Product Context
Design the recommendation infrastructure for Facebook Feed, where users open the app and expect a personalized, low-latency ranked feed of posts, reels, photos, links, and suggested content from friends, Groups, Pages, and recommended creators. The system must support global traffic across regions while keeping recommendations fresh and relevant.
Scale
| Signal | Value |
|---|
| DAU | 1.2B |
| Peak feed request QPS | 2.5M |
| Active content catalog | 3B eligible posts/reels over recent windows |
| New content/day | 250M |
| Candidate pool before ranking | 50K-200K per request |
| End-to-end latency budget (p99) | 150ms |
| Regions | North America, Europe, APAC, LATAM |
Task
Design an end-to-end ML system that can serve Facebook Feed recommendations globally at low latency.
- Define the functional and non-functional requirements, including freshness, availability, and personalization goals.
- Propose a multi-stage recommendation architecture from candidate generation to ranking and re-ranking, and explain how it scales across regions.
- Choose models and features for each stage, including how you would handle cold start, sparse feedback, and rapidly trending content.
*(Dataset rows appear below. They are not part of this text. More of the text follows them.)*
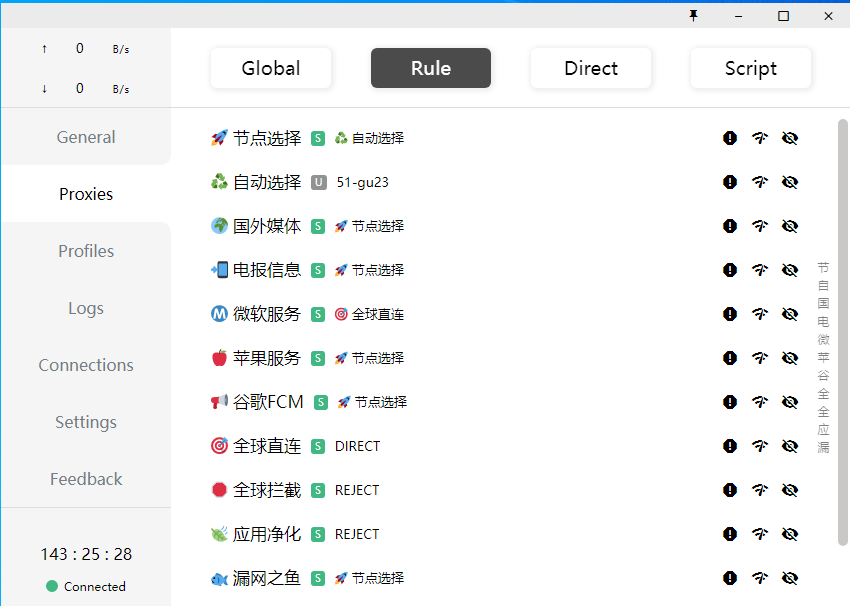The image size is (850, 606).
Task: Show info for 国外媒体 group
Action: point(730,226)
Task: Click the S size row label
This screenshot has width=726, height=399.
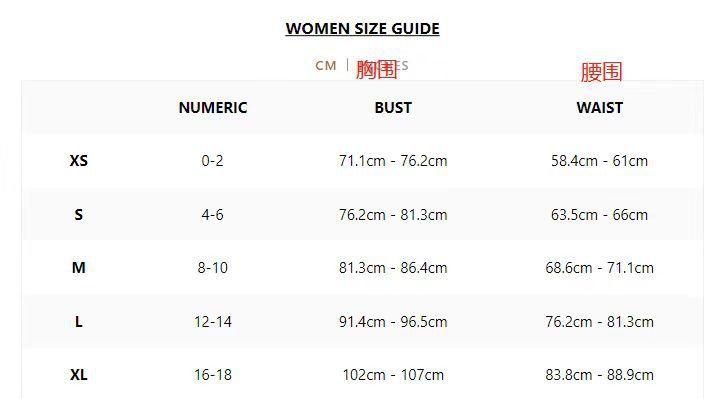Action: [x=79, y=215]
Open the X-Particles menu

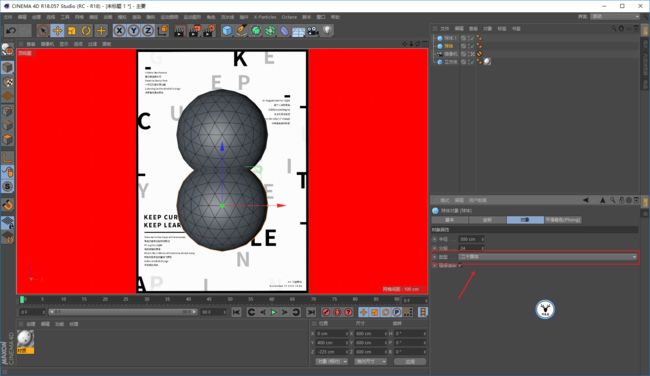pyautogui.click(x=265, y=17)
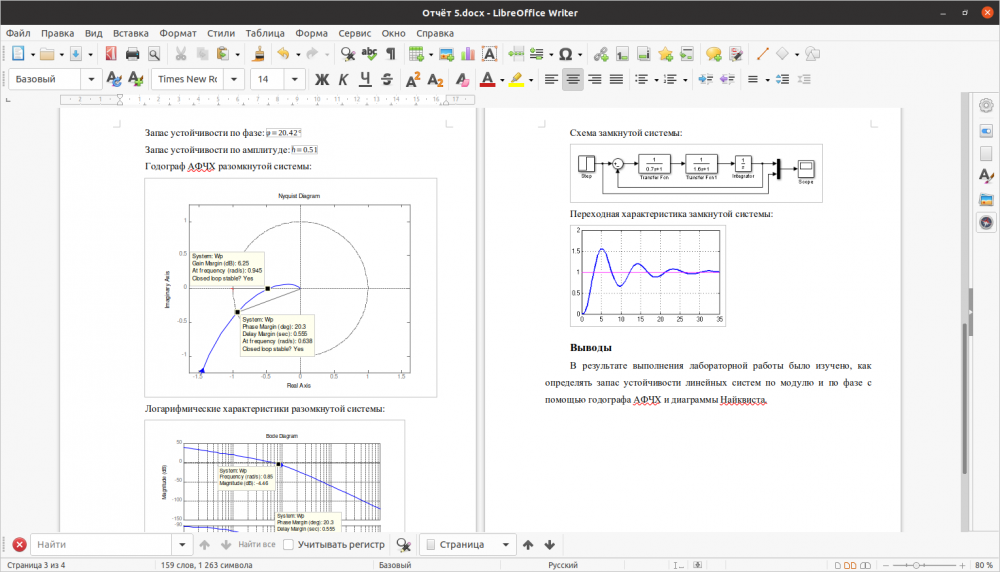The image size is (1000, 572).
Task: Open the 'Вставка' menu
Action: click(x=131, y=33)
- Design the training and serving stack, including batch vs streaming pipelines, feature storage, model deployment, and fallback behavior.
- Define how you would evaluate the system offline and online, and how you would monitor drift, training-serving skew, and production failures.
Constraints
- Fresh content should become eligible within 2-5 minutes of creation.
- User interaction features should be updated near real time.
- The system must tolerate regional outages and degrade gracefully.
- Serving cost matters: the most expensive models cannot run on every candidate.
- Must support policy filtering before final response (integrity, privacy, blocked entities, age/language constraints).